COMPITO BREVE: Estrai per intero il testo sugli italiani che partono per l'estero, senza cambiare nulla.

TESTO MOSTRATO:

Nel 2012 si sono cancellati dall’anagrafe per trasferirsi all’estero in 68mila, in aumento rispetto ai 50mila del 2011. Tanti rimangono in Europa, meta preferita la Germania davanti a Svizzera, Regno Unito e Francia. Pochi i ricercatori che arrivano nel nostro Paese e in aumento i pensionati che, spinti dalla crisi, si trasferiscono
Bel Paese arrivederci. O forse addio. Per ora la decisione è una: partire per l’estero, poi si vedrà. Lo hanno fatto nel 2012 ben 68mila italiani, 18mila in più dell’anno precedente. In gran parte giovani, hanno scelto soprattutto l’Europa. Meta preferita la Germania, per un viaggio all’insegna di uno spread particolare, quello del tasso di disoccupazione, che da noi a ottobre è salito al 41,2%per gli under 25, assai peggio del 7,8% tedesco. Come sessant’anni fa i nuovi emigranti partono alla ricerca di un’occupazione. Cervelli o braccia che siano, la fuga è da un Paese in crisi che non offre abbastanza posti. E che anche quando li offre, fa venire voglia di scappare. Perché fuori c’è piùmeritocrazia e una classe dirigente migliore. Via i giovani, dunque. Ma anche i pensionati: su una bella spiaggia esotica qualche sfizio te lo togli anche se l’assegno dell’Inps è quello minimo.

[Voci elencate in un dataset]
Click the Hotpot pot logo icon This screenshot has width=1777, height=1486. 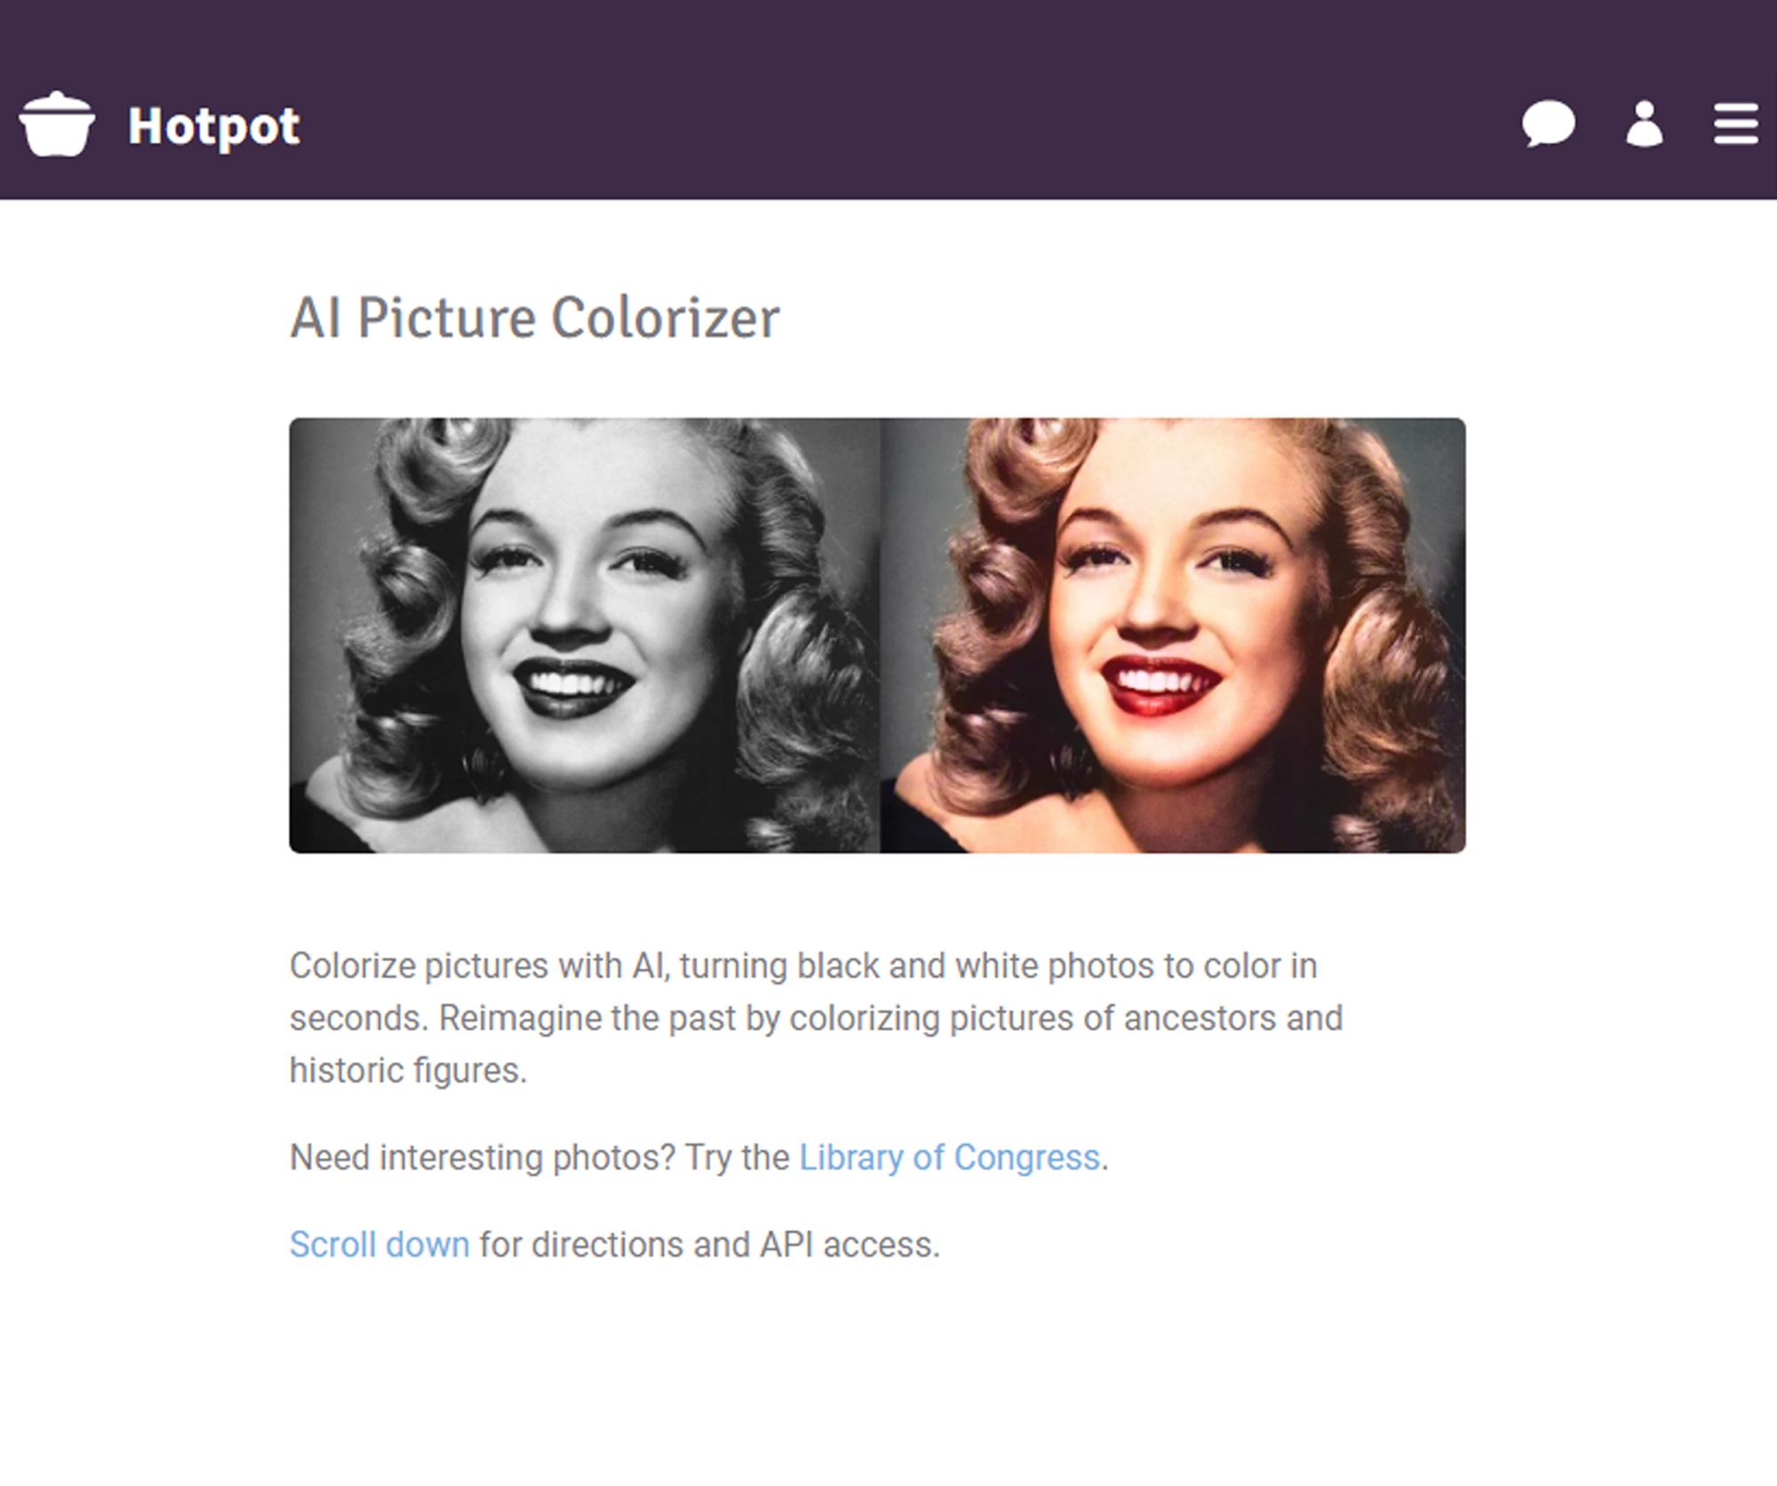[57, 124]
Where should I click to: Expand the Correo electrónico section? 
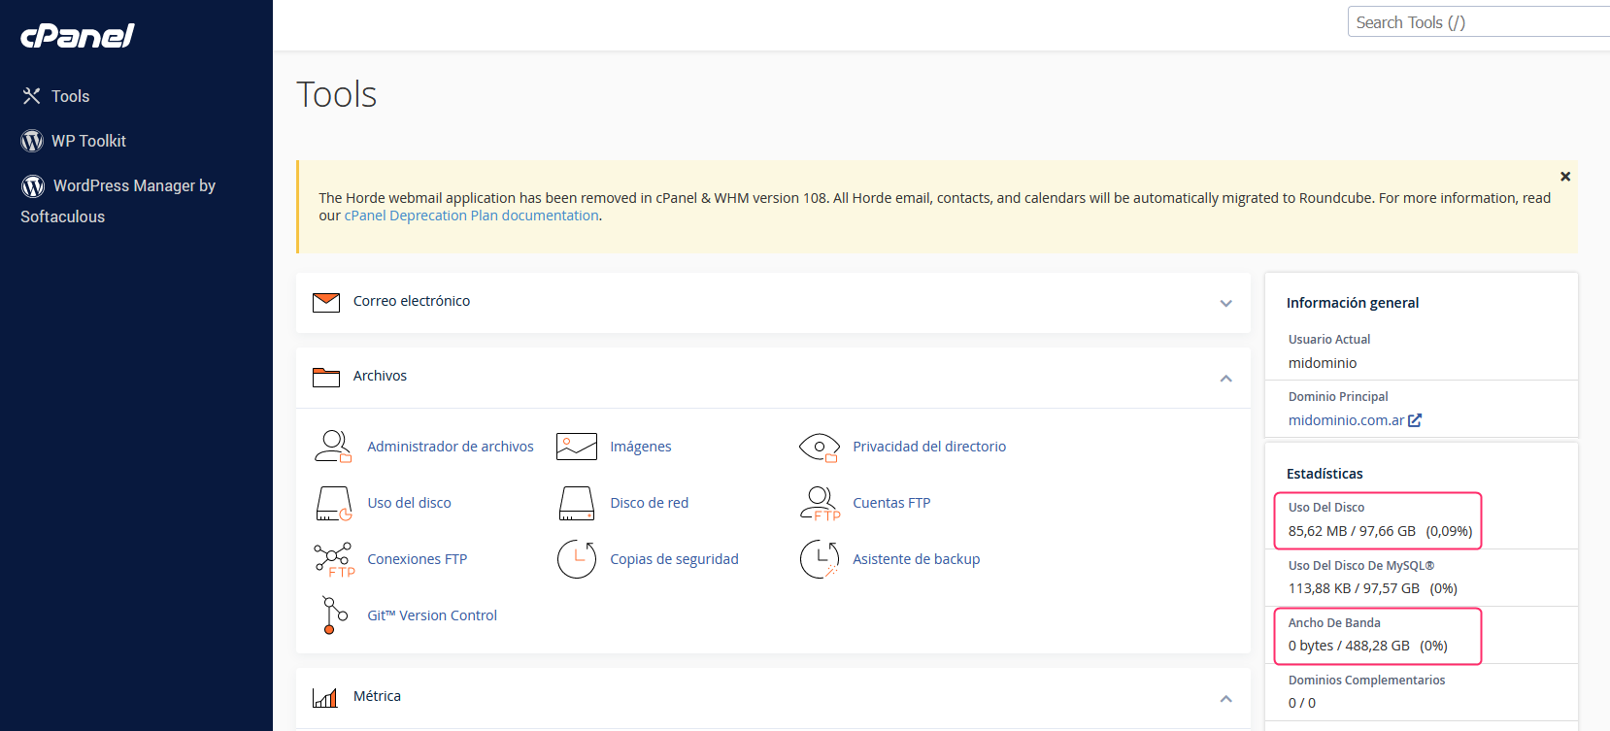[1225, 303]

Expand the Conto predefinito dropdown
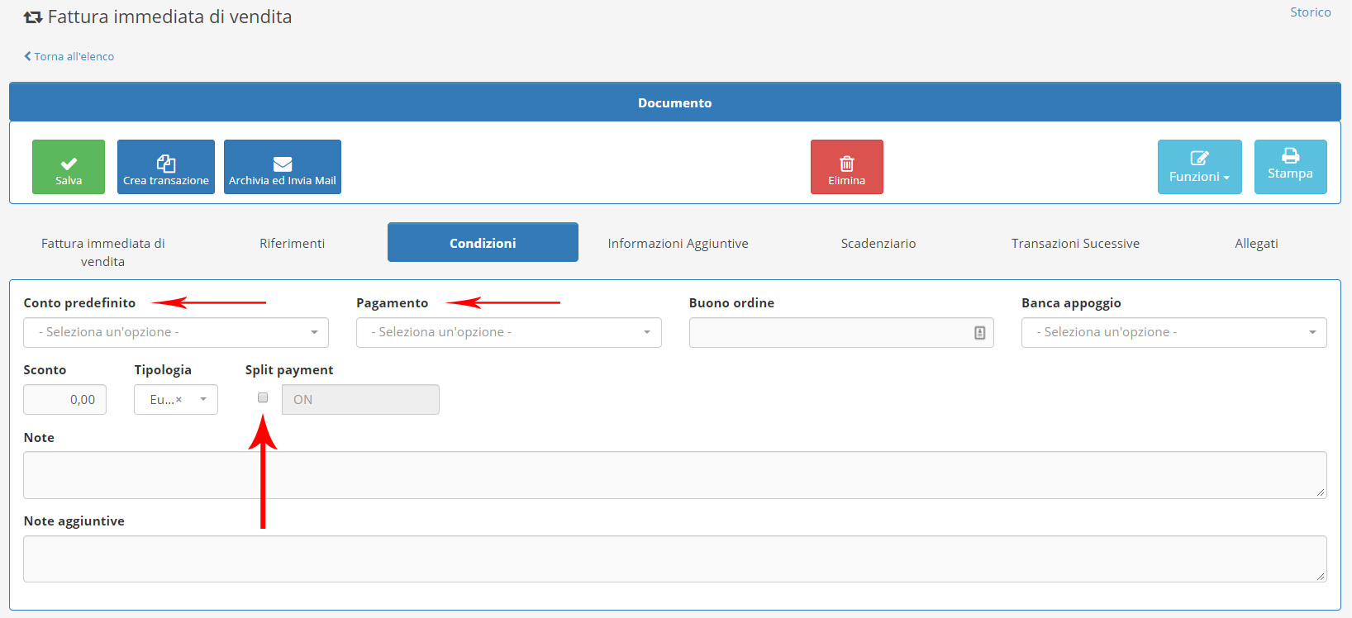176,333
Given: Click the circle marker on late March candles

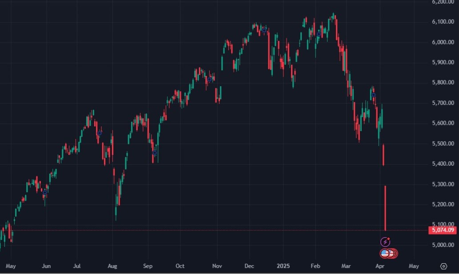Looking at the screenshot, I should click(x=374, y=95).
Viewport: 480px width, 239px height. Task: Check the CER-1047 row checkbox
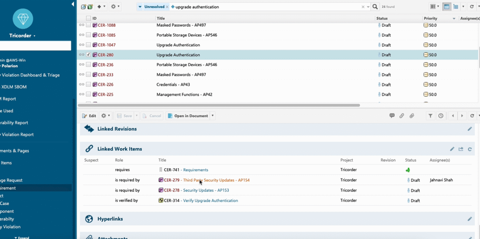tap(89, 45)
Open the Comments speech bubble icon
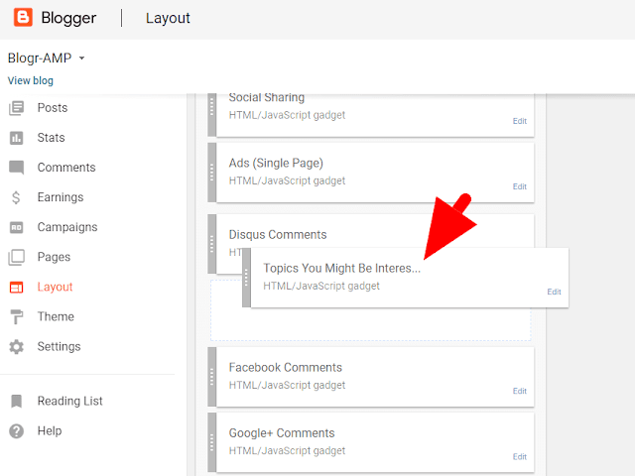635x476 pixels. [x=16, y=168]
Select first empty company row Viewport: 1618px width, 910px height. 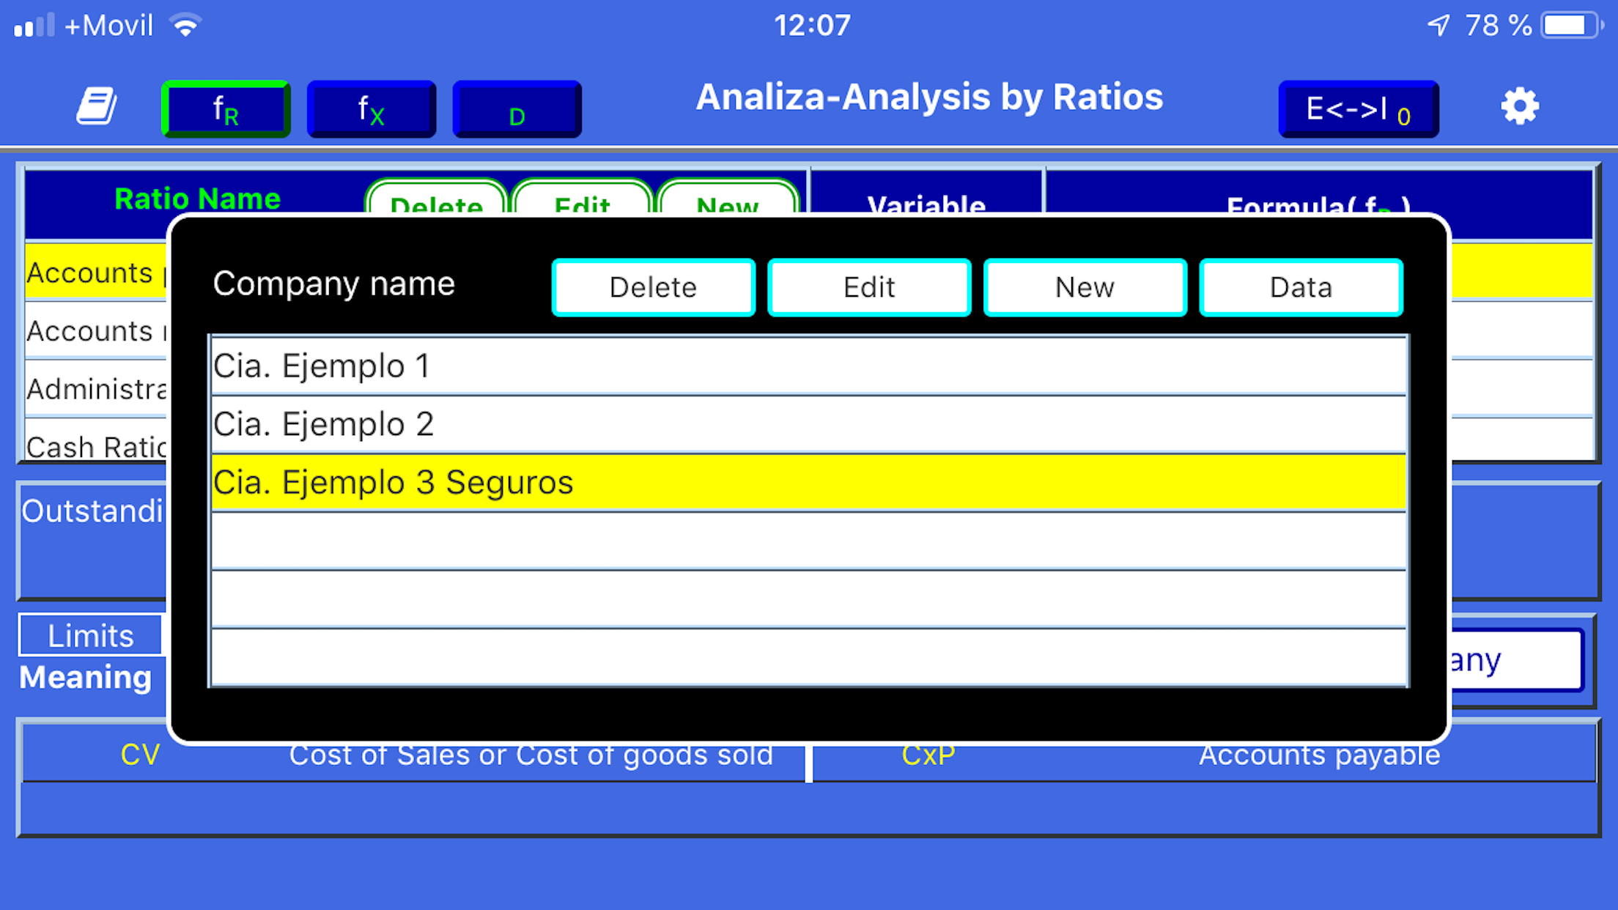(808, 541)
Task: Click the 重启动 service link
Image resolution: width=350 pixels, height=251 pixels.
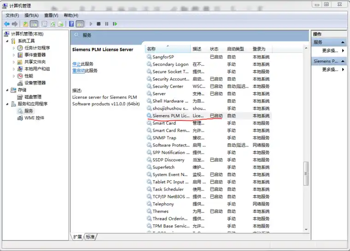Action: pyautogui.click(x=79, y=71)
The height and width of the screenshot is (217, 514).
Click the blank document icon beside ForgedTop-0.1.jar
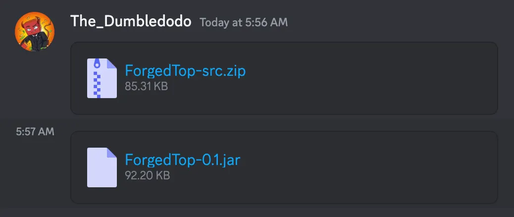pos(102,167)
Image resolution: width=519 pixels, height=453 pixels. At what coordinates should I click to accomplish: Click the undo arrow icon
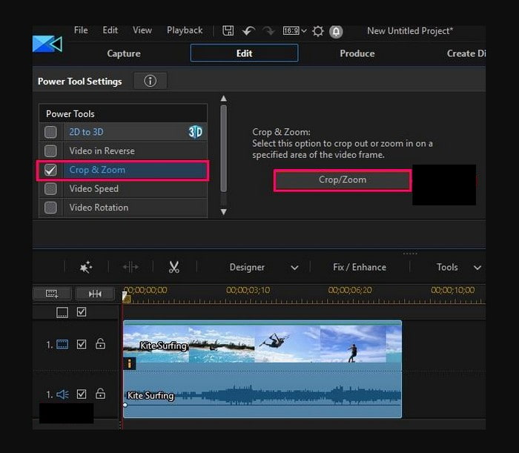point(248,31)
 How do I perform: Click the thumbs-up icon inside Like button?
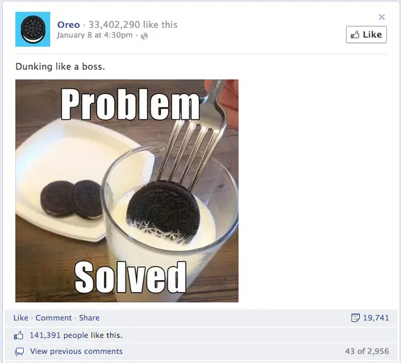pyautogui.click(x=355, y=35)
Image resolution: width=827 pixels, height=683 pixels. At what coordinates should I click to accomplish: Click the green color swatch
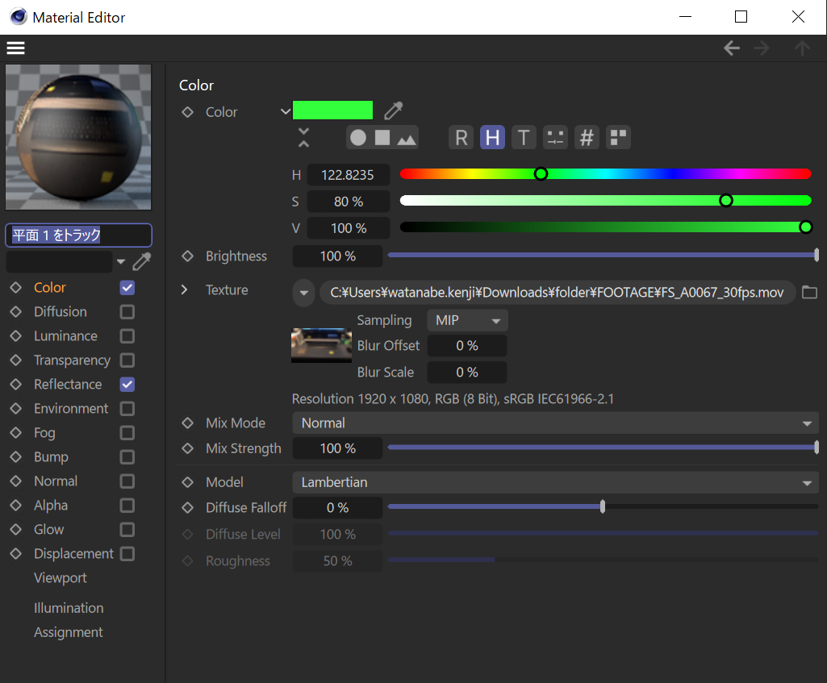tap(332, 110)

RISPOSTA AL COMPITO:
Nel 2012 si sono cancellati dall’anagrafe per trasferirsi all’estero in 68mila, in aumento rispetto ai 50mila del 2011. Tanti rimangono in Europa, meta preferita la Germania davanti a Svizzera, Regno Unito e Francia. Pochi i ricercatori che arrivano nel nostro Paese e in aumento i pensionati che, spinti dalla crisi, si trasferiscono
Bel Paese arrivederci. O forse addio. Per ora la decisione è una: partire per l’estero, poi si vedrà. Lo hanno fatto nel 2012 ben 68mila italiani, 18mila in più dell’anno precedente. In gran parte giovani, hanno scelto soprattutto l’Europa. Meta preferita la Germania, per un viaggio all’insegna di uno spread particolare, quello del tasso di disoccupazione, che da noi a ottobre è salito al 41,2%per gli under 25, assai peggio del 7,8% tedesco. Come sessant’anni fa i nuovi emigranti partono alla ricerca di un’occupazione. Cervelli o braccia che siano, la fuga è da un Paese in crisi che non offre abbastanza posti. E che anche quando li offre, fa venire voglia di scappare. Perché fuori c’è piùmeritocrazia e una classe dirigente migliore. Via i giovani, dunque. Ma anche i pensionati: su una bella spiaggia esotica qualche sfizio te lo togli anche se l’assegno dell’Inps è quello minimo.